Industrial Chemicals and Substances

Borates and Nickel Compounds—Classification and Labeling Requirements

In December 2008, the EU replaced its Dangerous Substances Directive with a regime for classification and labeling called the Regulation on the Classification, Labelling, and Packaging of Substances and Mixtures (CLP Regulation). Under this legislation, the EU continues to classify borates and other nickel compounds in a stringent category known as Category 1B, which subjects them to product and packaging restrictions, including a requirement to use labels showing a picture of an "exploding man" along with warning and risk phrases.

Chemicals—REACH Regulation

The EU regulation known as Registration, Evaluation, Authorization and Restriction of Chemicals (REACH) impacts virtually every industrial sector, from automobiles to textiles, because it regulates chemicals as a substance, in preparations, and in products. It imposes extensive registration, testing, and data requirements on tens of thousands of chemicals. REACH also subjects certain chemicals to an authorization process that would prohibit them from being placed on the EU market except as authorized for specific uses by the European Commission (EC). REACH requires polymer manufacturers and importers to register reacted monomers in many circumstances. The reacted monomer registration requirement provides an incentive for distributors to stop importing polymers and switch to EU polymer suppliers.

Moreover, REACH contains notification and communication obligations with respect to substances on the Candidate List, a list of substances that may become subject to authorization. Differing interpretations between the Commission and several member states regarding when these obligations apply has created uncertainty about how to comply with these obligations. 

Other problematic issues with the EU’s REACH regime include inadequate transparency, differing registration requirements for EU and non-EU entities, and substantial data requirements. More information on REACH is available from the European Chemicals Agency (ECHA) at

Hazardous Substance Restrictions

The EU’s directive on the Restriction of the Use of Certain Hazardous Substances in Electrical and Electronic Equipment (RoHS) prohibits placing certain categories of electrical and electronic equipment on the EU market that contain chemicals such as lead, mercury, cadmium, and hexavalent chromium. The RoHS directive includes certain application-specific exemptions from the prohibitions. The EU considers requests for additional exemptions on an ongoing basis.

Difficulties are created by lack of transparency and predictability of the EU’s process and timing for considering exemption requests and the absence of a common approach to enforcement in all EU member states. 

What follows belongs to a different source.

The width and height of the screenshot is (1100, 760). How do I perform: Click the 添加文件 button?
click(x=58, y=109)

Greenhouse Gas (GHG) Emissions

The EU has implemented a cap-and-trade system for greenhouse gas (GHG) emissions, known as the European Union Emissions Trading System (EU ETS). The system applies in the entire European Economic Area (EEA), encompassing Norway, Iceland, and Liechtenstein in addition to EU member states. It covers somewhere in excess of 40 percent of all GHG emissions on EEA soil, including intra-EEA aviation, most of the manufacturing industry, and all power plants with an installed effect of at least 20 megawatts.

Automotive Sector

To curb GHG emissions in transportation, the EU has mandated, since 2015, maximum CO2 emission targets for new passenger cars sold in EU member states. For each calendar year from 2020 to 2030, EU Regulation 2019/631 specifies target CO2 emission rates for each pool of manufacturers bringing new passenger cars or light commercial vehicles to the EEA market. The target in 2020 and 2021 was 95 g CO2/km, as weighed together over all manufacturers selling passenger cars in the EEA.

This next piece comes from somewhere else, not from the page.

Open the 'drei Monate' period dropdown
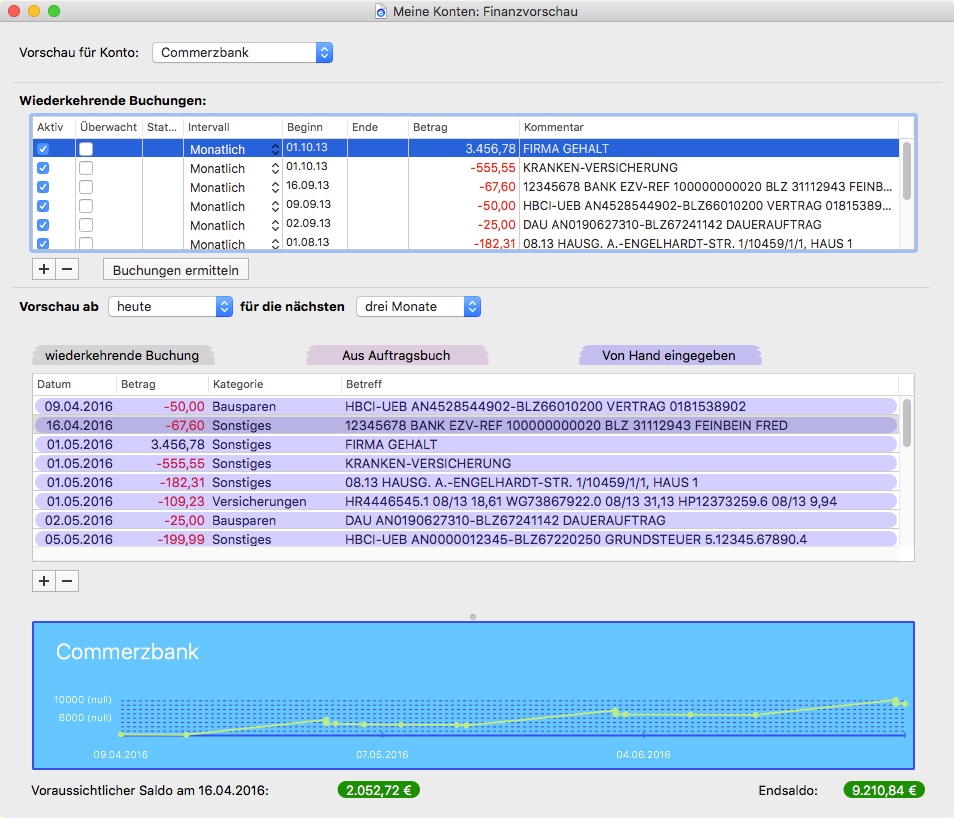Viewport: 954px width, 818px height. coord(418,306)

Wine-Labeling Requirements

In May of 2002, the EU adopted regulations to make labels on wine produced in its member states more consistent and easier to understand. Labels must include the alcoholic strength of the wine, name of the producer, and name of the importer. Standards have also been set for certain other information that producers can choose to list on wines with a geographical indication, such as varietal, vintage, and sugar levels. However, appellation designations and definitions for many other terms remain the responsibility of individual member countries. 

For example, if a producer wishes to include the varietal and vintage on a label, the wine must include a minimum of 85 percent of grapes from that year. If the label lists two or three grape varieties (such as Cabernet Sauvignon-Merlot), the wine must be made entirely from those varieties. If a term denoting a level of dryness or sweetness—such as trocken or moelleux—is used on the label, the wine must fall within the residual sugar levels specified in the regulations. The EU is also offering more trade protection for several so-called traditional expressions that are used for types of wines typically associated with a specific region, such as "ruby" and "tawny" for Port and "Amarone" for Valpolicella. Certain bottle shapes associated with particular regions or types of wine—such as the narrow, cylindrical "flûte d'Alsace" and the squat, pot-bellied "bocksbeutel"—are also protected under the regulations.

Beginning in 2022, wine labels also must include calorie information as well as any additives such as tartaric acid or water. 

Market Access Issues

Pharmaceutical Products

Some EU and member state policies affecting market access for pharmaceutical products may inhibit trade, including procedural non-transparency and a lack of stakeholder access to the rationale underpinning pricing and reimbursement processes. 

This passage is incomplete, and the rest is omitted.